» **WHAT THE TASK REQUIRES**: Edit everything from the start of the items down through the line that contains "pos(321,226)", replacing "Advanced Search" with "Basic Search" and keeping all else unchanged. Leave the pictures out of your answer.

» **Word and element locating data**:

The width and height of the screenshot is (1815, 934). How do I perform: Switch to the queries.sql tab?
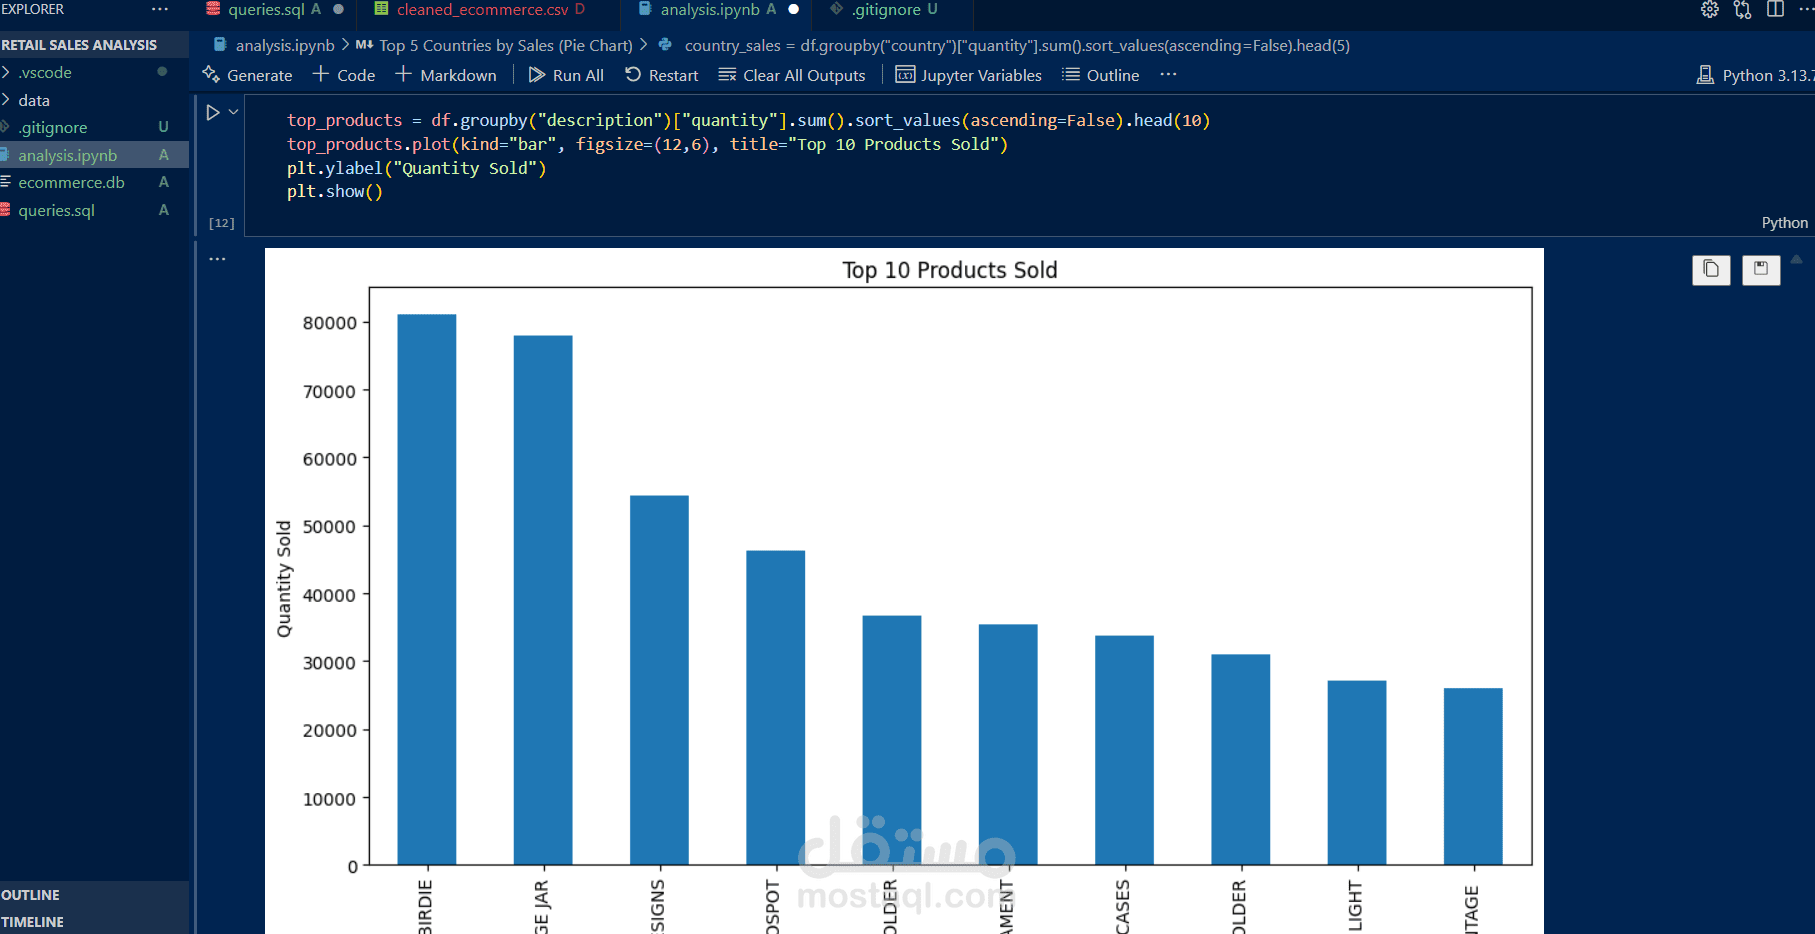click(265, 10)
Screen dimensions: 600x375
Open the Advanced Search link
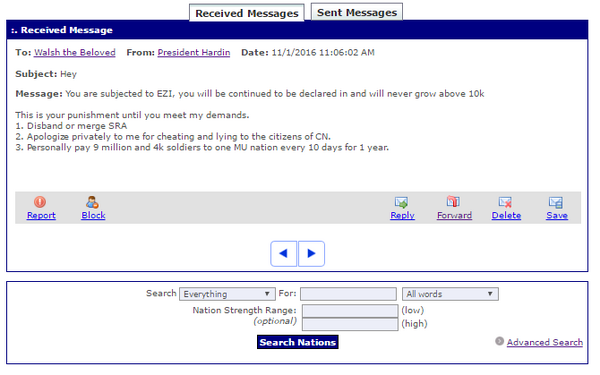(x=545, y=342)
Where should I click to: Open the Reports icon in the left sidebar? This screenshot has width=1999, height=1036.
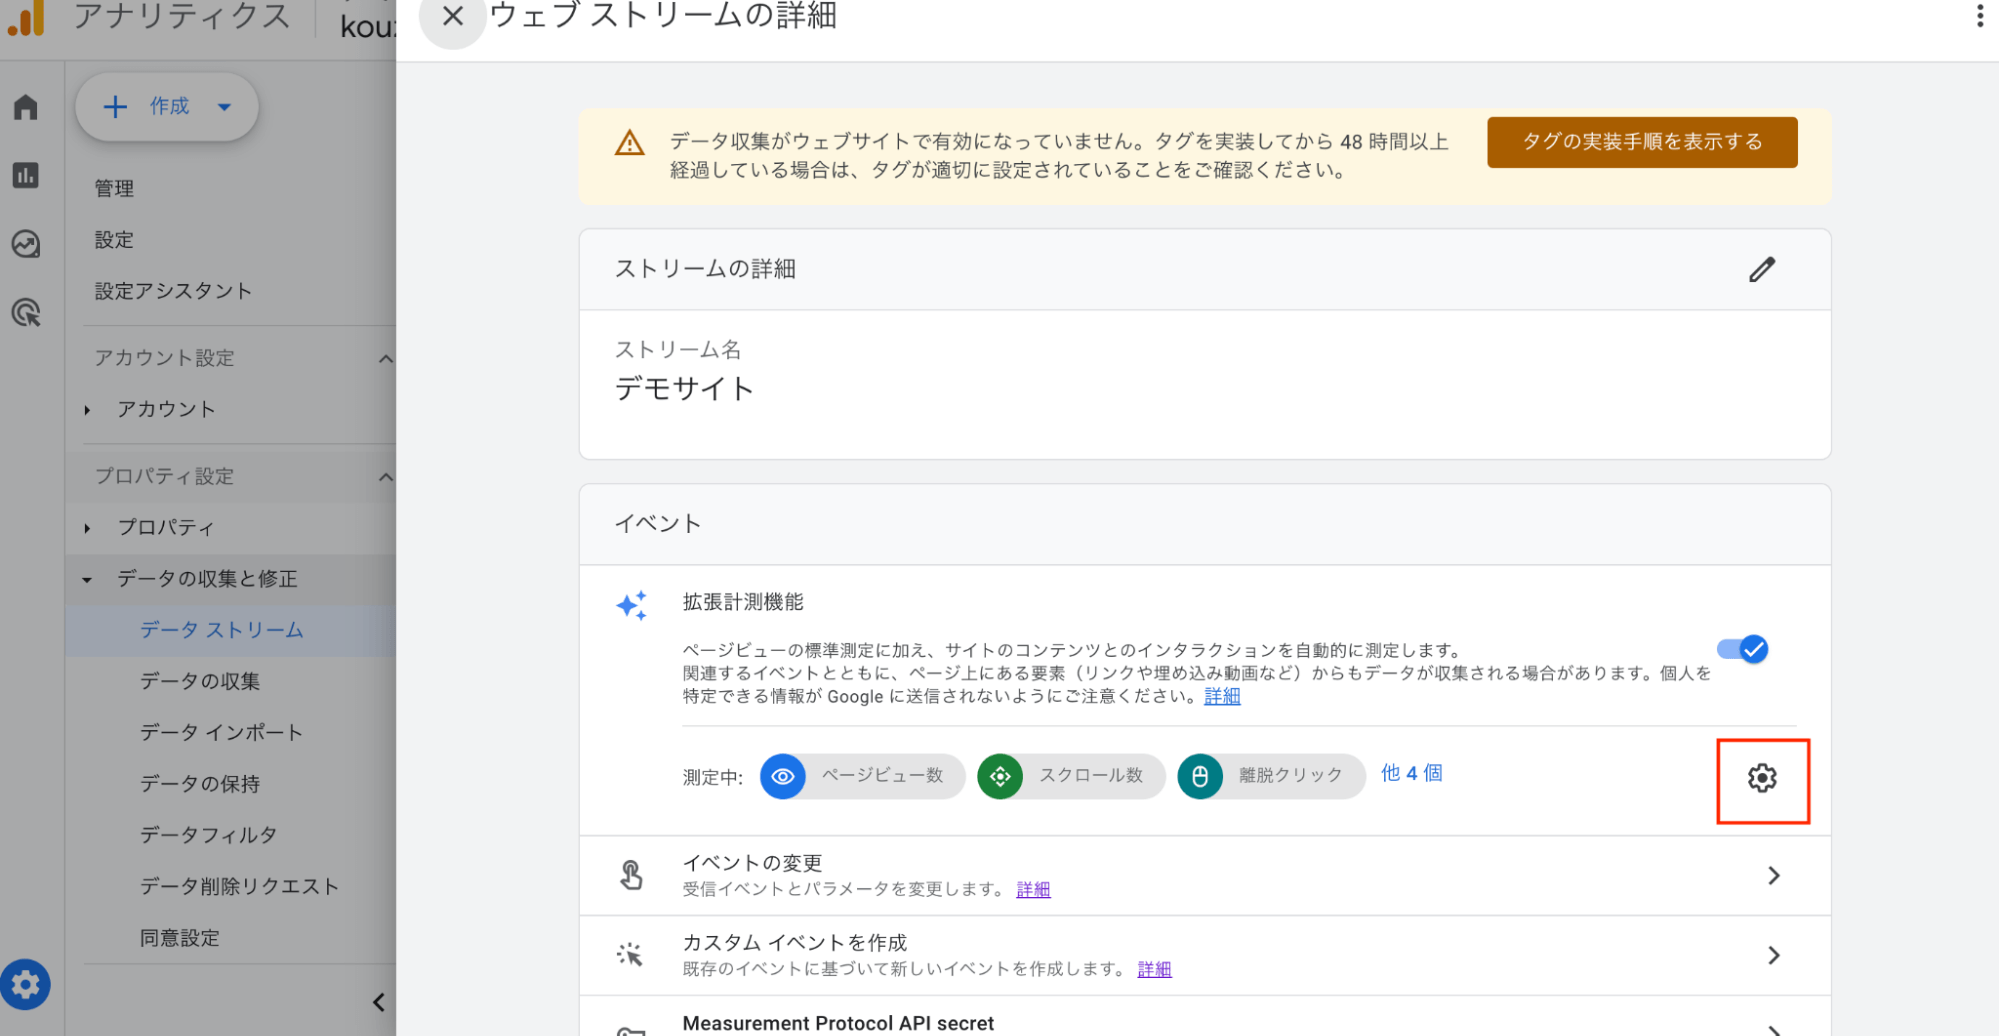click(x=25, y=175)
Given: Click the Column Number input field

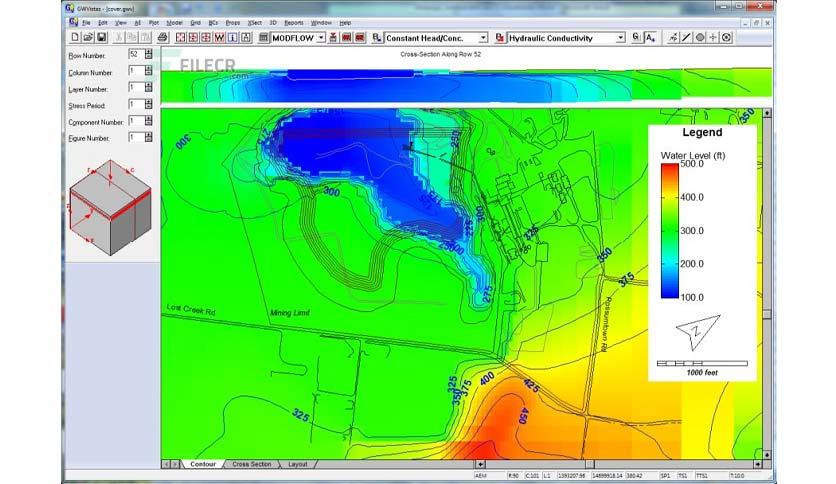Looking at the screenshot, I should pyautogui.click(x=134, y=72).
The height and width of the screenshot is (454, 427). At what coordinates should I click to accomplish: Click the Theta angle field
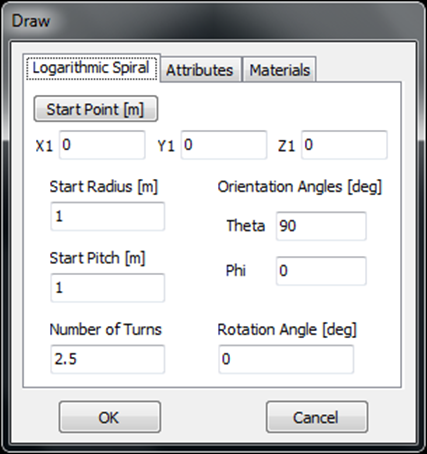pos(321,226)
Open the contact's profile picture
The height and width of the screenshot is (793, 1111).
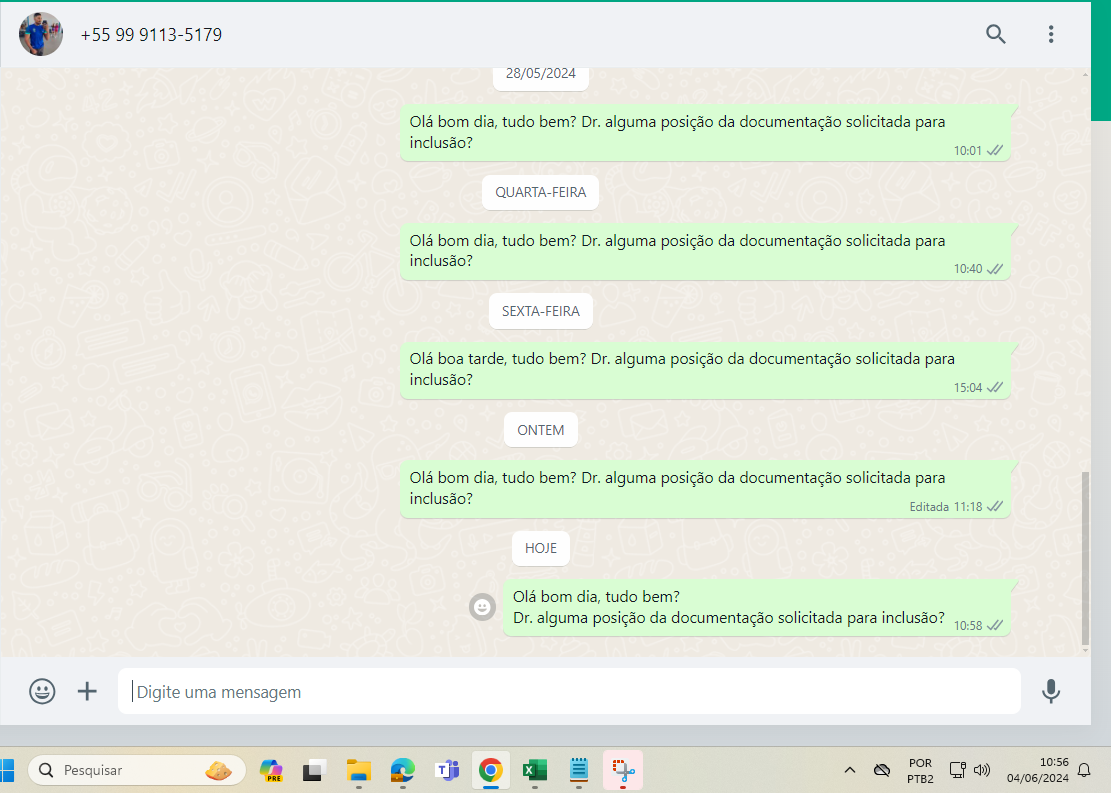(41, 34)
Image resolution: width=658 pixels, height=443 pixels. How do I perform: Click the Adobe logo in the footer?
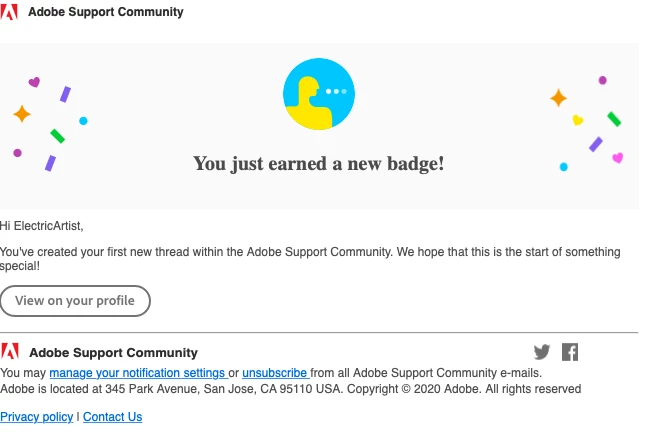click(x=10, y=351)
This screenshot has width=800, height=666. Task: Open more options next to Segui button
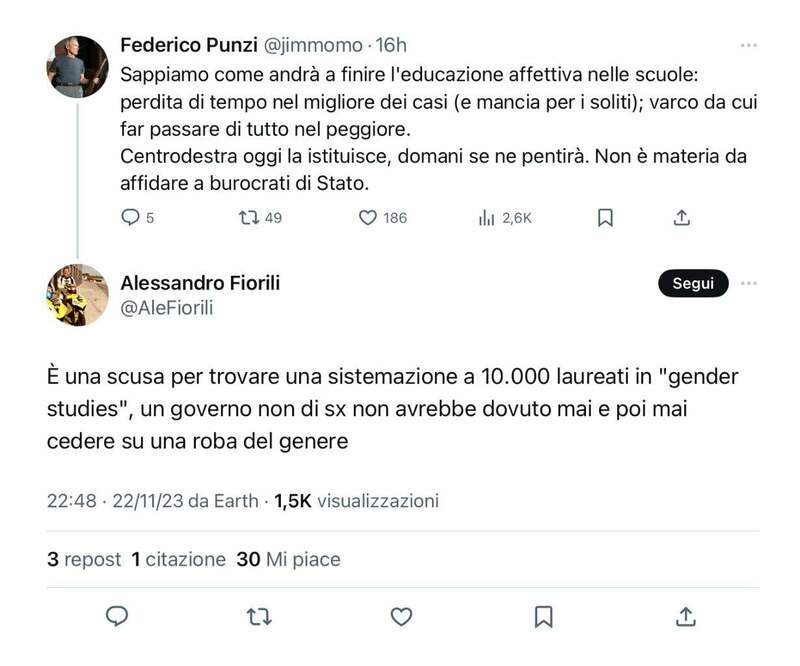[748, 283]
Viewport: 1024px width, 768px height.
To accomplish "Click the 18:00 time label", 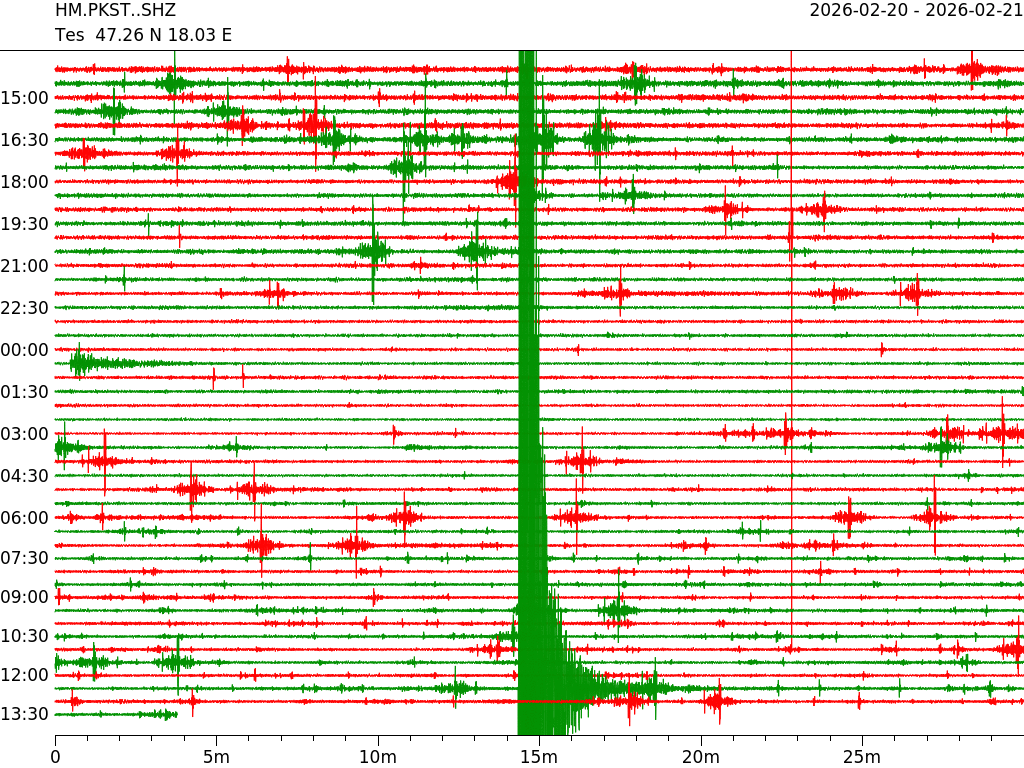I will pos(25,182).
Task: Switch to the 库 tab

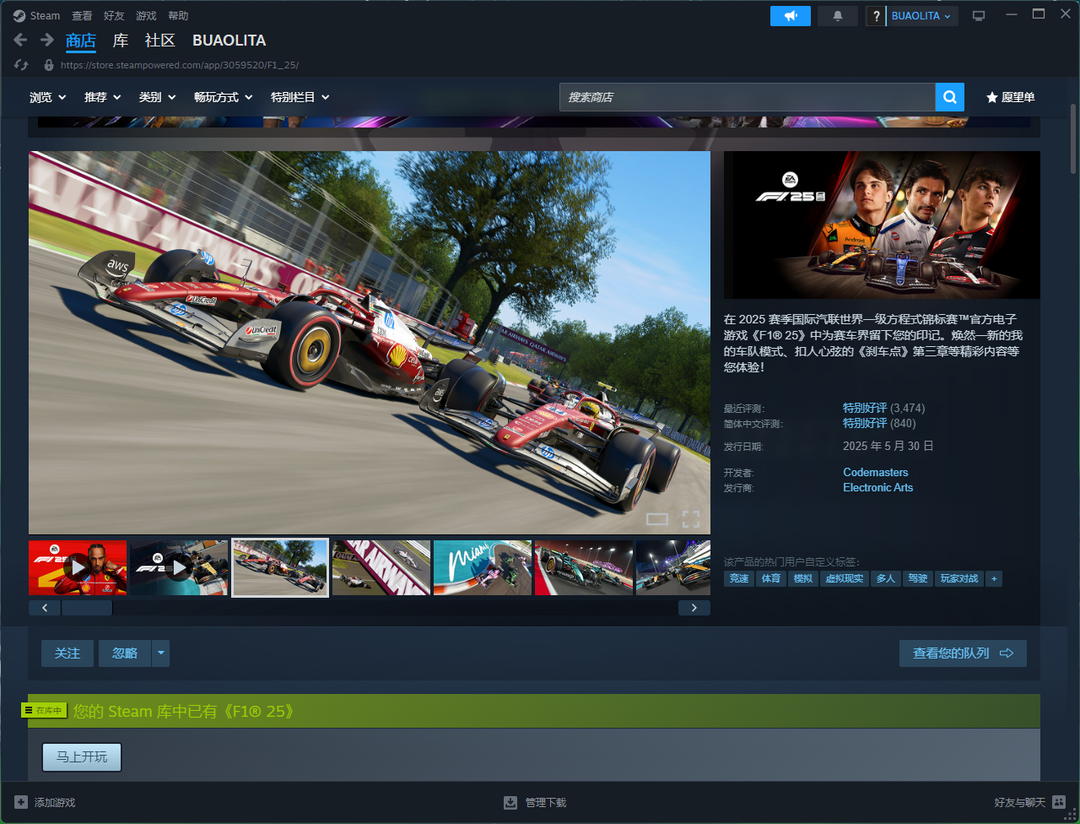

» **EXERCISE OUTPUT**:
The width and height of the screenshot is (1815, 934). How do I perform: Switch to the queries.sql tab?
click(265, 10)
Screen dimensions: 600x375
Open the Basic Search link
(x=545, y=342)
Where should I click to: Open the Reports icon in the left sidebar? This screenshot has width=1999, height=1036.
click(x=25, y=175)
Given: Click the Column Number input field

Looking at the screenshot, I should pyautogui.click(x=134, y=72).
The height and width of the screenshot is (454, 427). At what coordinates should I click to accomplish: Click the Theta angle field
pos(321,226)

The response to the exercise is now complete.